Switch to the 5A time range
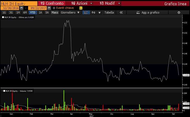This screenshot has width=190, height=117. pos(47,12)
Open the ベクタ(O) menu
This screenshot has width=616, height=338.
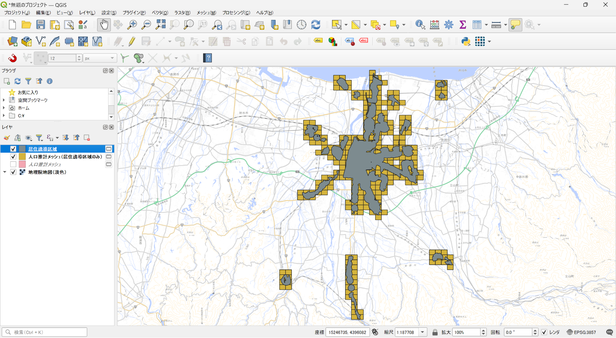tap(160, 13)
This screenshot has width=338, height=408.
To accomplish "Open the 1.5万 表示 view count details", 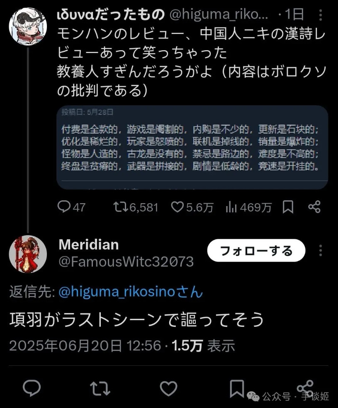I will click(x=203, y=345).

■ Written exercise ■
Reproduce the data word for word, starting at its first line and ending after the line that contains "tap(160, 13)". Leave the pictures out.

■ Response for this exercise ■
Switch to the 5A time range
This screenshot has width=190, height=117. pos(47,12)
Open the ベクタ(O) menu
This screenshot has width=616, height=338.
tap(160, 13)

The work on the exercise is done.